Friday’s decision affected two cases — Loper Bright v. Raimondo and Relentless v. Commerce — and could have wide-ranging implications for a host of energy and environmental rulemakings.
Along with affecting EPA’s power plant rules and FERC orders, the decision could also make it more difficult for the administration to defend its efforts to reduce climate-warming pollution from cars and trucks.

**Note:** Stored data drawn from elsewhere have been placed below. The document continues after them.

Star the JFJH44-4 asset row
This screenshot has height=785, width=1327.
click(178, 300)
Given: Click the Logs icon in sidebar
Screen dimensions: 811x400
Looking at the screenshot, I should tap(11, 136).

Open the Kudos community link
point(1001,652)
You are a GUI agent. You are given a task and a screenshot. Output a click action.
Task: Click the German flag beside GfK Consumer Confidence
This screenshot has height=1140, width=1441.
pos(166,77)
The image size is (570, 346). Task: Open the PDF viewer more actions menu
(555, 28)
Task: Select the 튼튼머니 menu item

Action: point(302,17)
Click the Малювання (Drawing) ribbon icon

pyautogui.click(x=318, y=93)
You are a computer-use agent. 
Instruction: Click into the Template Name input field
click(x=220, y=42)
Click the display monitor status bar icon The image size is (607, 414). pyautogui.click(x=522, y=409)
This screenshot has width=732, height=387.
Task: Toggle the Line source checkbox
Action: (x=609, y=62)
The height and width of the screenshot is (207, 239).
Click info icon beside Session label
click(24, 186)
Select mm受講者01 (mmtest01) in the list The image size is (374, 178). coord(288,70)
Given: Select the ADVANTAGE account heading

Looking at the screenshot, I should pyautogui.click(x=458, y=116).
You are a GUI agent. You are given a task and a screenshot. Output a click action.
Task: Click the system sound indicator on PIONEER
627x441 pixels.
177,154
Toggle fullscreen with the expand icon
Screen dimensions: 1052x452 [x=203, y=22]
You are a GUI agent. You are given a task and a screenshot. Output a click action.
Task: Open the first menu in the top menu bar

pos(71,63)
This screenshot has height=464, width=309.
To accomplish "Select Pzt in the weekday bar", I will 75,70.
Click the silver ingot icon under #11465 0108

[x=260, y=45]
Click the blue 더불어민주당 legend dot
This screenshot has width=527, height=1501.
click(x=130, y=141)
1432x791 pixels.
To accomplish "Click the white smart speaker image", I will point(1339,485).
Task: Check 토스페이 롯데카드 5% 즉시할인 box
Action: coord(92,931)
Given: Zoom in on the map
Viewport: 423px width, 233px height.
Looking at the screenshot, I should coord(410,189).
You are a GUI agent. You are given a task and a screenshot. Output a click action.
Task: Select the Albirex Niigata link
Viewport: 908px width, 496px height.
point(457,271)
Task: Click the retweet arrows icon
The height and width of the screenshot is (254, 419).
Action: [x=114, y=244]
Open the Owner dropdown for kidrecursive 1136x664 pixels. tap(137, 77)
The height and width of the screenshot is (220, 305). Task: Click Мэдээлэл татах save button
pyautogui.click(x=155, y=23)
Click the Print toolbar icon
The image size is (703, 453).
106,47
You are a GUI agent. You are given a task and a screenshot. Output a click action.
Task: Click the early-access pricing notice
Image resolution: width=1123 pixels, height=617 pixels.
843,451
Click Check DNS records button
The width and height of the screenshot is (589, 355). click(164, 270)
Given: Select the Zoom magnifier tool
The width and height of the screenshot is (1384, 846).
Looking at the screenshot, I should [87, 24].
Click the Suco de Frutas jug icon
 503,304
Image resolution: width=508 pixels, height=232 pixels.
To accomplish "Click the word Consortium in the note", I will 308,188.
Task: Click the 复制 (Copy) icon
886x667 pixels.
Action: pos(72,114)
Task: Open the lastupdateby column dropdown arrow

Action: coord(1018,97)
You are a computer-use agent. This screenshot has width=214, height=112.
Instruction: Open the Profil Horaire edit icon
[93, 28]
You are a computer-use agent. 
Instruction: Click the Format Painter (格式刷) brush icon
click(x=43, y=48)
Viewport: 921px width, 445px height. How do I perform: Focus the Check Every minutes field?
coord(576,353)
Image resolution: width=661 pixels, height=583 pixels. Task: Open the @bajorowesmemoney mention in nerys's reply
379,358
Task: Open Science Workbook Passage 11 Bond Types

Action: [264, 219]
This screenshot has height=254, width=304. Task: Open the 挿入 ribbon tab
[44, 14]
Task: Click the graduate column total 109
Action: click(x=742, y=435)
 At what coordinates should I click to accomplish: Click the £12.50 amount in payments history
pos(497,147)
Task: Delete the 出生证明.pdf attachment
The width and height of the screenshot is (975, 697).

It could complicate the already embattled Securities and Exchange Commission’s effort to force public companies to disclose more information about their climate risks.
“In the short run, we expect a significant increase in regulatory litigation, including challenges to existing regulations, ongoing rulemakings and existing precedents,” said Gordon Todd, who co-chairs the regulatory litigation practice group at the firm Sidley Austin.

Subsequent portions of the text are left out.